Please write out every line of the listing below, word for word.
─── Recorded data
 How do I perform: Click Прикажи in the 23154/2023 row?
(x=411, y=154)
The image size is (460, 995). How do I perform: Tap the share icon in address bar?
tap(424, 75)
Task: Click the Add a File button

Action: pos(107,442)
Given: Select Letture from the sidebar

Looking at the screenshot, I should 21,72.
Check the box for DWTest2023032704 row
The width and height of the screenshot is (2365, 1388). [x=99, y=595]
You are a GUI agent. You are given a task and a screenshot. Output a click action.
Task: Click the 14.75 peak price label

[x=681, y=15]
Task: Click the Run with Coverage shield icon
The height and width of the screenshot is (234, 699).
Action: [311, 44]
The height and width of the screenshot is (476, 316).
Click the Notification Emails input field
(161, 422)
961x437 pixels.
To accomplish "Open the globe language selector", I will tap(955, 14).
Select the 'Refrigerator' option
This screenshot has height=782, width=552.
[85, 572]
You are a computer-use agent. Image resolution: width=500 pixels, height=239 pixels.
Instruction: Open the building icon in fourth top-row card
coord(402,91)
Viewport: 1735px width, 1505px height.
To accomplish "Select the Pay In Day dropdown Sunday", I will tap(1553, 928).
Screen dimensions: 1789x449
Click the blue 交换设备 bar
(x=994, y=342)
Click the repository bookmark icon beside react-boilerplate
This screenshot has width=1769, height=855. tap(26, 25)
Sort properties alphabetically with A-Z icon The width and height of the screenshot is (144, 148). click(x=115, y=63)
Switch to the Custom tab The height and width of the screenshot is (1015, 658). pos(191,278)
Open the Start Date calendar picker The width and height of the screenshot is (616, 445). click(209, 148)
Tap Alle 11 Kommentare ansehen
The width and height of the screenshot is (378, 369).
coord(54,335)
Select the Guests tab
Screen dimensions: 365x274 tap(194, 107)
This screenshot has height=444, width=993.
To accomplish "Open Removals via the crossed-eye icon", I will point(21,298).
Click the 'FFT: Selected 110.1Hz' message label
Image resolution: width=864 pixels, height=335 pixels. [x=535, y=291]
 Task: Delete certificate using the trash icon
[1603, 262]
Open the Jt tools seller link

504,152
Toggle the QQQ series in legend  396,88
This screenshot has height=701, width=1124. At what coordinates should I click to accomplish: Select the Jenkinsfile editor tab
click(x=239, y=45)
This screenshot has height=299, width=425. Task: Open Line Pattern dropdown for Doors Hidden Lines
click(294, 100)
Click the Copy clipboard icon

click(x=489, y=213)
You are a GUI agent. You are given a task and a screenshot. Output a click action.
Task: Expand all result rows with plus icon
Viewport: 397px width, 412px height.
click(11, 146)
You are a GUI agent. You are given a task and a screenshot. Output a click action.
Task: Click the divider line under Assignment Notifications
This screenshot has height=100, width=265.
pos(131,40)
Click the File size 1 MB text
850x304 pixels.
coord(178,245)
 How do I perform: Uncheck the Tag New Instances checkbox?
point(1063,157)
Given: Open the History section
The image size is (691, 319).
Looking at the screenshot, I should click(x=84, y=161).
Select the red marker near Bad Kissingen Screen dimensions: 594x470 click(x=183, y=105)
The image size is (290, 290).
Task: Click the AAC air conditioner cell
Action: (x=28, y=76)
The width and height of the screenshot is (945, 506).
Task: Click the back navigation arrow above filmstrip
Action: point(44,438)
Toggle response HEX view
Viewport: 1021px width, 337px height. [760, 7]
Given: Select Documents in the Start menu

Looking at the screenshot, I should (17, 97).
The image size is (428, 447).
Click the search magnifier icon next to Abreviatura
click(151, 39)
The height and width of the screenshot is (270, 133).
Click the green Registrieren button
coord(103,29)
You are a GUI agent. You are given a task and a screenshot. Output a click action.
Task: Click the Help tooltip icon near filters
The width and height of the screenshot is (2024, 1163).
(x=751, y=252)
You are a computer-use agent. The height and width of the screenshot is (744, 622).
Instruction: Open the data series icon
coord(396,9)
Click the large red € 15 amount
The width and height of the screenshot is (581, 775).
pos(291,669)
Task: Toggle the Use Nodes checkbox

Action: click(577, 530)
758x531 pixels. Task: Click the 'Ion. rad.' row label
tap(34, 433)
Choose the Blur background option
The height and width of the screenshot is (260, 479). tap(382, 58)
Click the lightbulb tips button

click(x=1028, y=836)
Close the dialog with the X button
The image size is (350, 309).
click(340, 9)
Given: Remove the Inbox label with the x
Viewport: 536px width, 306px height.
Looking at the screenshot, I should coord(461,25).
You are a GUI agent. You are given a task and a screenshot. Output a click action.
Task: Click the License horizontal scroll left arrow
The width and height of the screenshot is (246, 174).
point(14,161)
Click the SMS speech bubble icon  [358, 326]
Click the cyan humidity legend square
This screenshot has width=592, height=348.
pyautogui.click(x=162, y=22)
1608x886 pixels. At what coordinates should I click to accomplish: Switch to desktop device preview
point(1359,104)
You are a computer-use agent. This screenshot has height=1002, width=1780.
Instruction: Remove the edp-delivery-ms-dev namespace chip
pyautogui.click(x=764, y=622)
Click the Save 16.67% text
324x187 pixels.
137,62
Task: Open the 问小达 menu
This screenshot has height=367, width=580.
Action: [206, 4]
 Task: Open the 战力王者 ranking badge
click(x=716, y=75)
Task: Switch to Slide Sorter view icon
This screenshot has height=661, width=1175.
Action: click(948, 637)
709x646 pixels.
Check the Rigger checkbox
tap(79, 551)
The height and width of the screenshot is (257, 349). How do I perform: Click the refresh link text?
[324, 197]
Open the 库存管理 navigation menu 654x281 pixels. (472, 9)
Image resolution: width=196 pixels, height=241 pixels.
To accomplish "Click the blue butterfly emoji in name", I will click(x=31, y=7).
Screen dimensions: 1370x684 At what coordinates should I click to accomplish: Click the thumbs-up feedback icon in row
──────
__Problem solution__.
 How do I perform: Click Прикажи in the 23154/2023 row?
(x=411, y=154)
The image size is (460, 995). How do I perform: Tap the share icon in address bar?
tap(424, 75)
Task: Click the Add a File button

Action: pos(107,442)
Given: Select Letture from the sidebar

Looking at the screenshot, I should 21,72.
Check the box for DWTest2023032704 row
The width and height of the screenshot is (2365, 1388). [x=99, y=595]
You are a GUI agent. You are given a task and a screenshot. Output a click action.
Task: Click the 14.75 peak price label

[x=681, y=15]
Task: Click the Run with Coverage shield icon
The height and width of the screenshot is (234, 699).
Action: [311, 44]
The height and width of the screenshot is (476, 316).
Click the Notification Emails input field
(161, 422)
961x437 pixels.
To accomplish "Open the globe language selector", I will tap(955, 14).
Select the 'Refrigerator' option
This screenshot has height=782, width=552.
[85, 572]
You are a computer-use agent. Image resolution: width=500 pixels, height=239 pixels.
Instruction: Open the building icon in fourth top-row card
coord(402,91)
Viewport: 1735px width, 1505px height.
To accomplish "Select the Pay In Day dropdown Sunday", I will tap(1553, 928).
Screen dimensions: 1789x449
Click the blue 交换设备 bar
(x=994, y=342)
Click the repository bookmark icon beside react-boilerplate
This screenshot has width=1769, height=855. tap(26, 25)
Sort properties alphabetically with A-Z icon The width and height of the screenshot is (144, 148). click(x=115, y=63)
Switch to the Custom tab The height and width of the screenshot is (1015, 658). pos(191,278)
Open the Start Date calendar picker The width and height of the screenshot is (616, 445). click(209, 148)
Tap Alle 11 Kommentare ansehen
The width and height of the screenshot is (378, 369).
coord(54,335)
Select the Guests tab
Screen dimensions: 365x274 tap(194, 107)
This screenshot has height=444, width=993.
To accomplish "Open Removals via the crossed-eye icon", I will point(21,298).
Click the 'FFT: Selected 110.1Hz' message label
Image resolution: width=864 pixels, height=335 pixels. [x=535, y=291]
 Task: Delete certificate using the trash icon
[1603, 262]
Open the Jt tools seller link

504,152
Toggle the QQQ series in legend  396,88
This screenshot has height=701, width=1124. At what coordinates should I click to accomplish: Select the Jenkinsfile editor tab
click(x=239, y=45)
This screenshot has height=299, width=425. Task: Open Line Pattern dropdown for Doors Hidden Lines
click(294, 100)
Click the Copy clipboard icon

click(x=489, y=213)
You are a GUI agent. You are given a task and a screenshot. Output a click action.
Task: Expand all result rows with plus icon
Viewport: 397px width, 412px height.
click(11, 146)
You are a GUI agent. You are given a task and a screenshot. Output a click action.
Task: Click the divider line under Assignment Notifications
This screenshot has height=100, width=265.
pos(131,40)
Click the File size 1 MB text
850x304 pixels.
coord(178,245)
 How do I perform: Uncheck the Tag New Instances checkbox?
point(1063,157)
Given: Open the History section
The image size is (691, 319).
Looking at the screenshot, I should click(x=84, y=161).
Select the red marker near Bad Kissingen Screen dimensions: 594x470 click(x=183, y=105)
The image size is (290, 290).
Task: Click the AAC air conditioner cell
Action: (x=28, y=76)
The width and height of the screenshot is (945, 506).
Task: Click the back navigation arrow above filmstrip
Action: point(44,438)
Toggle response HEX view
Viewport: 1021px width, 337px height. [760, 7]
Given: Select Documents in the Start menu

Looking at the screenshot, I should (17, 97).
The image size is (428, 447).
Click the search magnifier icon next to Abreviatura
click(151, 39)
The height and width of the screenshot is (270, 133).
Click the green Registrieren button
coord(103,29)
You are a GUI agent. You are given a task and a screenshot. Output a click action.
Task: Click the Help tooltip icon near filters
The width and height of the screenshot is (2024, 1163).
(x=751, y=252)
You are a computer-use agent. The height and width of the screenshot is (744, 622).
Instruction: Open the data series icon
coord(396,9)
Click the large red € 15 amount
The width and height of the screenshot is (581, 775).
pos(291,669)
Task: Toggle the Use Nodes checkbox

Action: click(577, 530)
758x531 pixels. Task: Click the 'Ion. rad.' row label
tap(34, 433)
Choose the Blur background option
The height and width of the screenshot is (260, 479). tap(382, 58)
Click the lightbulb tips button

click(x=1028, y=836)
Close the dialog with the X button
The image size is (350, 309).
click(340, 9)
Given: Remove the Inbox label with the x
Viewport: 536px width, 306px height.
Looking at the screenshot, I should coord(461,25).
You are a GUI agent. You are given a task and a screenshot. Output a click action.
Task: Click the License horizontal scroll left arrow
The width and height of the screenshot is (246, 174).
point(14,161)
Click the SMS speech bubble icon  [358, 326]
Click the cyan humidity legend square
This screenshot has width=592, height=348.
pyautogui.click(x=162, y=22)
1608x886 pixels. At what coordinates should I click to accomplish: Switch to desktop device preview
point(1359,104)
You are a computer-use agent. This screenshot has height=1002, width=1780.
Instruction: Remove the edp-delivery-ms-dev namespace chip
pyautogui.click(x=764, y=622)
Click the Save 16.67% text
324x187 pixels.
137,62
Task: Open the 问小达 menu
This screenshot has height=367, width=580.
Action: [206, 4]
 Task: Open the 战力王者 ranking badge
click(x=716, y=75)
Task: Switch to Slide Sorter view icon
This screenshot has height=661, width=1175.
Action: click(948, 637)
709x646 pixels.
Check the Rigger checkbox
tap(79, 551)
The height and width of the screenshot is (257, 349). How do I perform: Click the refresh link text?
[324, 197]
Open the 库存管理 navigation menu 654x281 pixels. (472, 9)
Image resolution: width=196 pixels, height=241 pixels.
To accomplish "Click the blue butterfly emoji in name", I will click(x=31, y=7).
Screen dimensions: 1370x684 At what coordinates should I click to accomplish: Click the thumbs-up feedback icon in row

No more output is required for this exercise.